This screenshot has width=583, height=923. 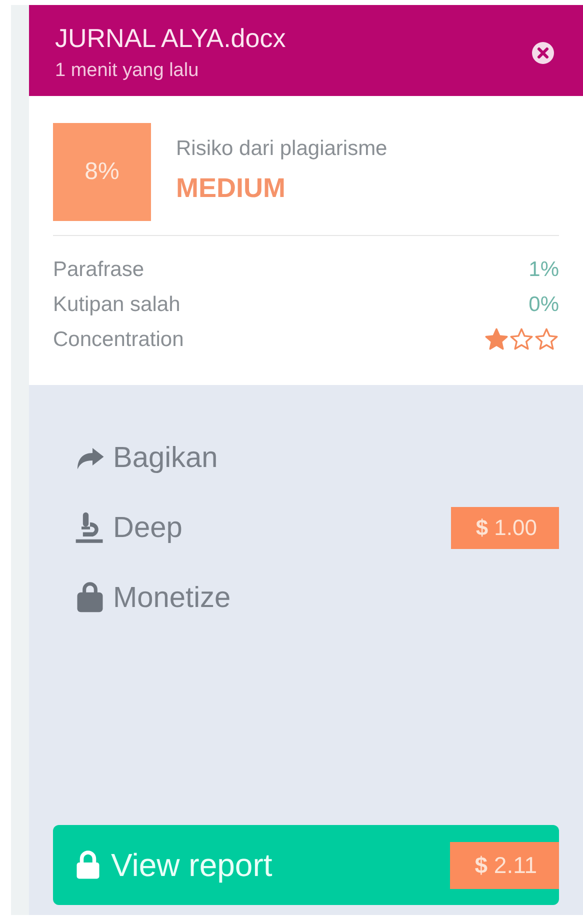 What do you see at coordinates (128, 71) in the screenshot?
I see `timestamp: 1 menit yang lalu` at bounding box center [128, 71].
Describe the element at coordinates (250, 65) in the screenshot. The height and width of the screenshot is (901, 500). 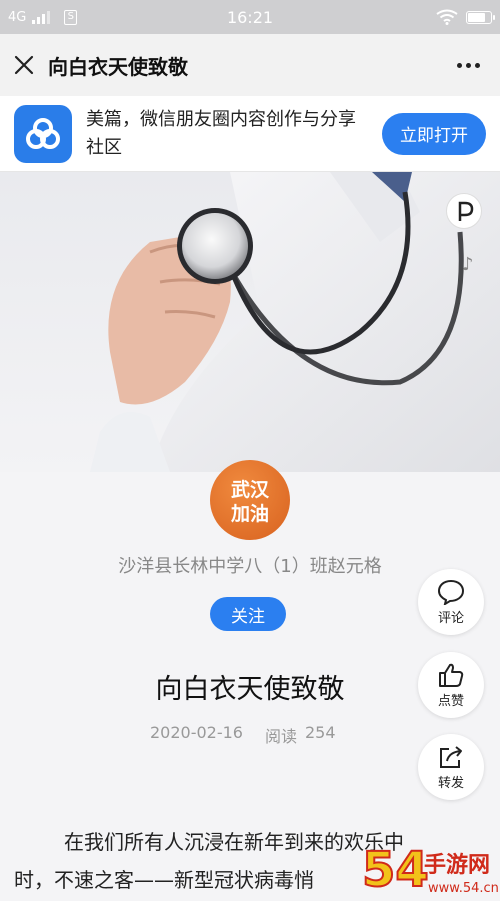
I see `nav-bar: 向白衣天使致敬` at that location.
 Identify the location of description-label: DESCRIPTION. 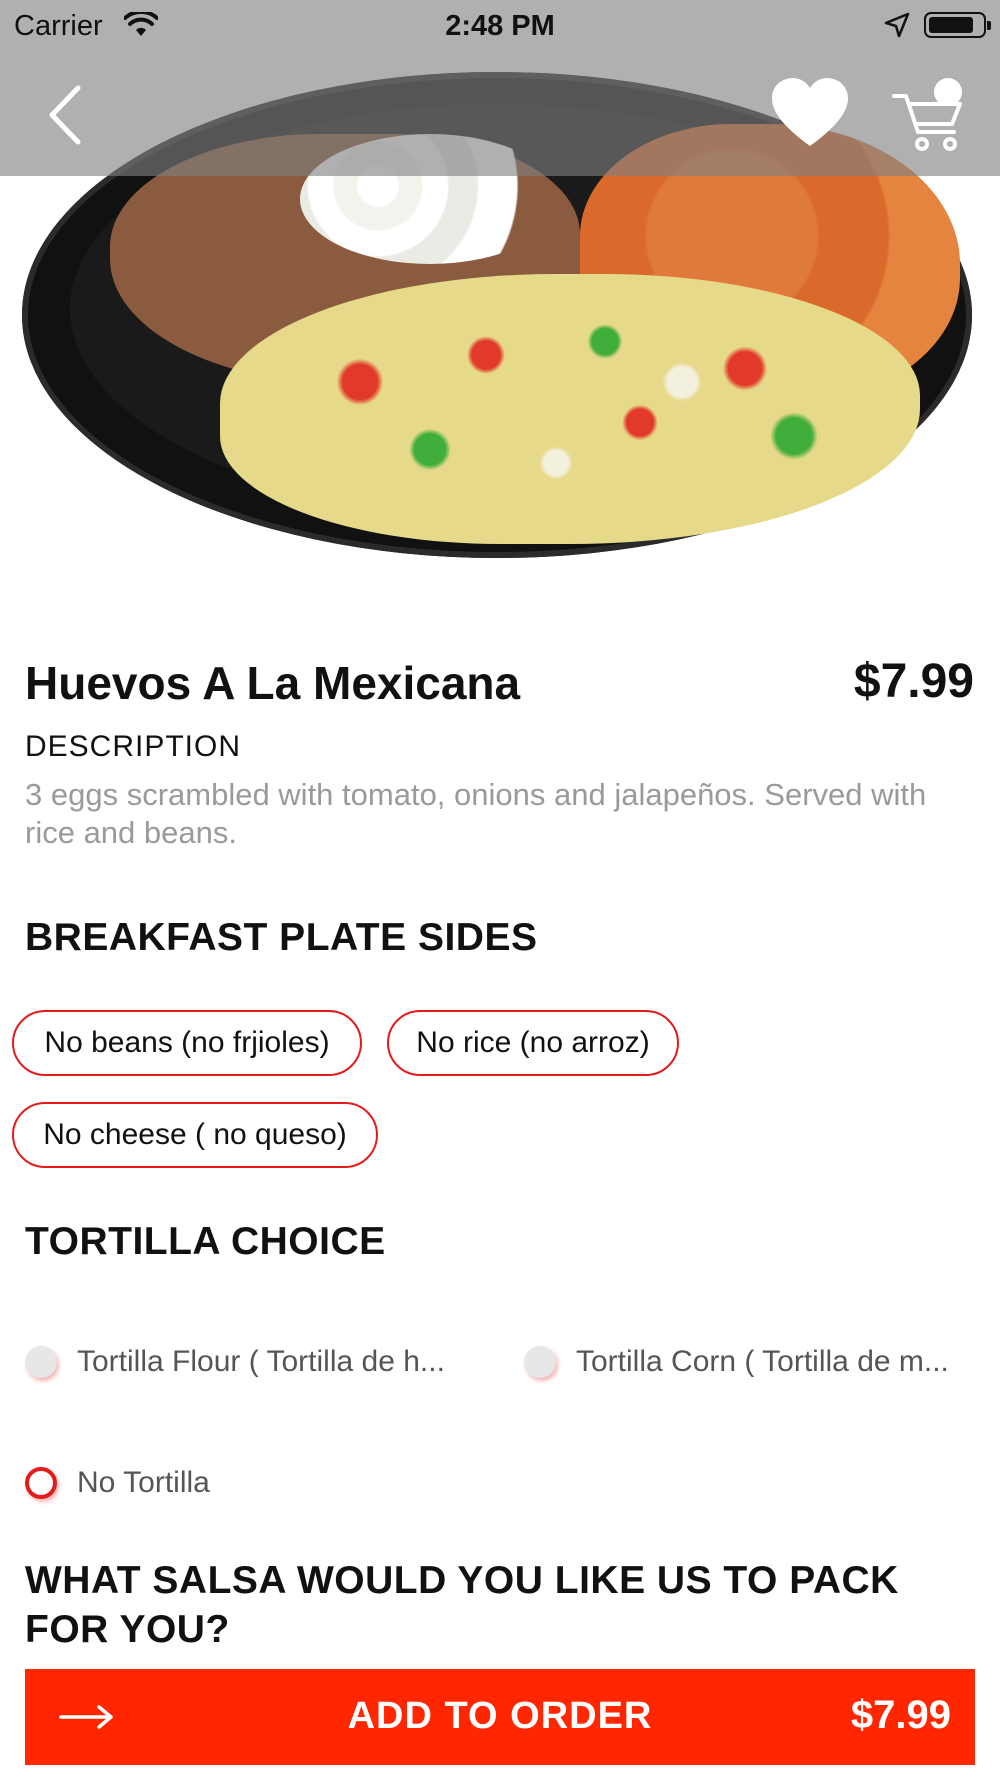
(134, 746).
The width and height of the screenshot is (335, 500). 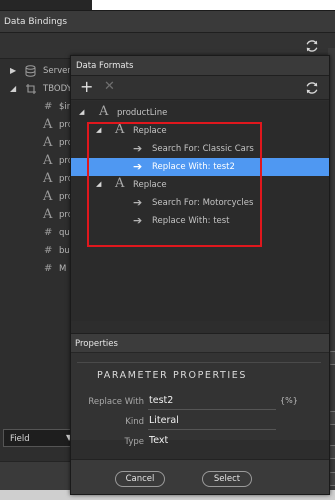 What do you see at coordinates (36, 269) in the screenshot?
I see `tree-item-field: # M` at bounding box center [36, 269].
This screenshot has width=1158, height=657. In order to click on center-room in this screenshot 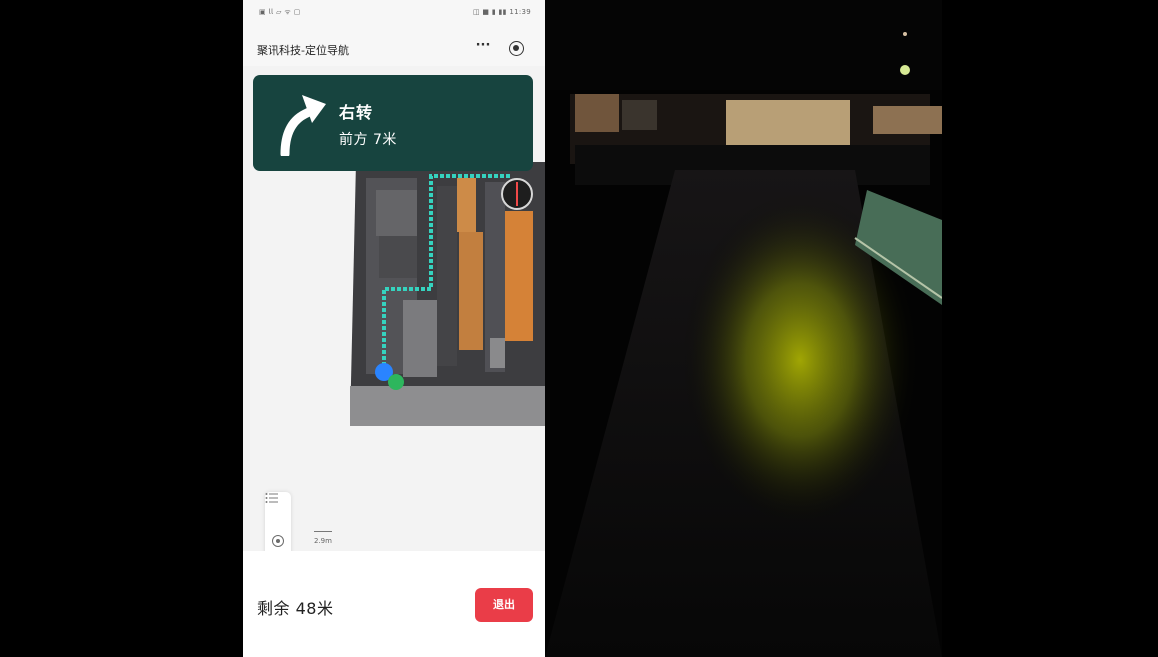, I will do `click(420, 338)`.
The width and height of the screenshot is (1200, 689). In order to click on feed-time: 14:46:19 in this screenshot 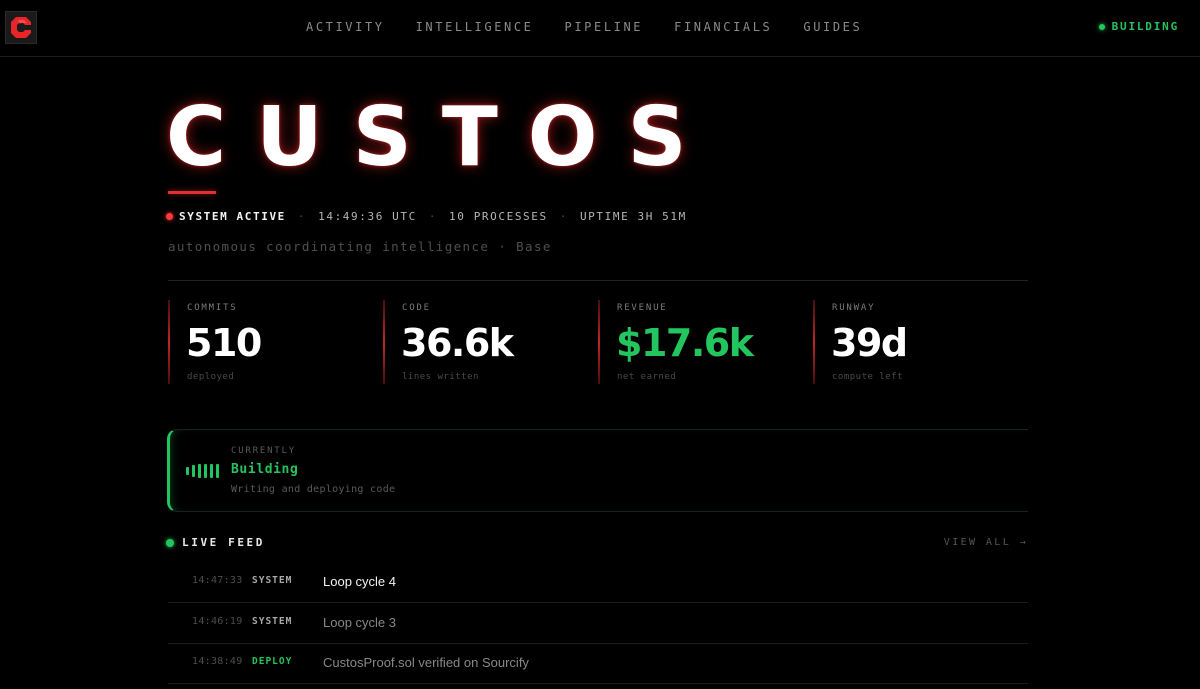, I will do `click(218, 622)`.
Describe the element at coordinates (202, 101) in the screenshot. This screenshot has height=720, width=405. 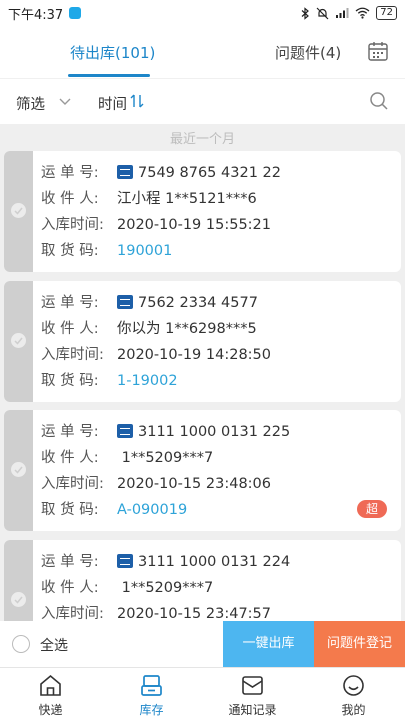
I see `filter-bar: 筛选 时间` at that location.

----

- **Task brief**: Please rewrite the lines from the one containing "Describe the element at coordinates (202, 101)" down through the last of the lines, changing "screenshot" to "capture" and leaving everything else as is. Omit the pictures from your answer.

- **Your solution**:
Describe the element at coordinates (202, 101) in the capture. This capture has height=720, width=405. 
I see `filter-bar: 筛选 时间` at that location.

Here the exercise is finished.